EXERCISE REQUIREMENTS
Filter the listing for lines containing "computer".

DATA LISTING
BEGIN
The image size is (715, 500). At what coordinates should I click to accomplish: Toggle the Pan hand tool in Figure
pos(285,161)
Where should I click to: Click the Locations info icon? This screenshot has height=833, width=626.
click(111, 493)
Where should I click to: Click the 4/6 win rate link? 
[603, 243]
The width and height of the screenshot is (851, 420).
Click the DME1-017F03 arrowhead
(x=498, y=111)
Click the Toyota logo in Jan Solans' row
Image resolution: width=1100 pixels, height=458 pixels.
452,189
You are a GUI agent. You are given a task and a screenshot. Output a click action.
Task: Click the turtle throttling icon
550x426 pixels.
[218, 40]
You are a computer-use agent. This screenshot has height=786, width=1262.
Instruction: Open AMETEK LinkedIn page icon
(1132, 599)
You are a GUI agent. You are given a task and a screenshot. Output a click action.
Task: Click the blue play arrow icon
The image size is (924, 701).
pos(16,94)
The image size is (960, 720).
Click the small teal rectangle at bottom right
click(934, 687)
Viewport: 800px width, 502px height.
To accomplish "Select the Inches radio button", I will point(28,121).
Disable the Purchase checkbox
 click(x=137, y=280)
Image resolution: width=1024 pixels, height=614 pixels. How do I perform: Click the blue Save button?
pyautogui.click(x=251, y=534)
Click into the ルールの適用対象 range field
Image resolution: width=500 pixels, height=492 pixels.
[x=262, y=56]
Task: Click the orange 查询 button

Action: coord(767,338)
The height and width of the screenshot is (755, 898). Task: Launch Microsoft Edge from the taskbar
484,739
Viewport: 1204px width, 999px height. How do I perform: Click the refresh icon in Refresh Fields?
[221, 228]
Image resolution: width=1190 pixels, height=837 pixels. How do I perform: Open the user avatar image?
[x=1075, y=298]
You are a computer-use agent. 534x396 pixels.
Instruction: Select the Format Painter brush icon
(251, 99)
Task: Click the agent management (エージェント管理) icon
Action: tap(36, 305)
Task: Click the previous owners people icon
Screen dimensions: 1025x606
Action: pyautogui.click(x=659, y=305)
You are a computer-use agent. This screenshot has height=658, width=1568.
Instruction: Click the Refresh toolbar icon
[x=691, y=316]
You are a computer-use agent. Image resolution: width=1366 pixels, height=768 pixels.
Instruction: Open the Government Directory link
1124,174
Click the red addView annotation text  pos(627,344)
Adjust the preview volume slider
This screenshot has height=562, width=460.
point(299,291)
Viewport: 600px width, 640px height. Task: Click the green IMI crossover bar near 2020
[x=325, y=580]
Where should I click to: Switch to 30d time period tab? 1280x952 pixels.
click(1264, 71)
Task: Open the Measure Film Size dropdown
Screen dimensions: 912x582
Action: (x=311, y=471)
END
YOUR RESPONSE
You are a computer-use agent. This screenshot has height=786, width=1262.
You are a computer-use agent. 534x396 pixels.
You are a computer-use agent. This screenshot has height=658, width=1568.
You are a computer-use agent. Image resolution: width=1366 pixels, height=768 pixels.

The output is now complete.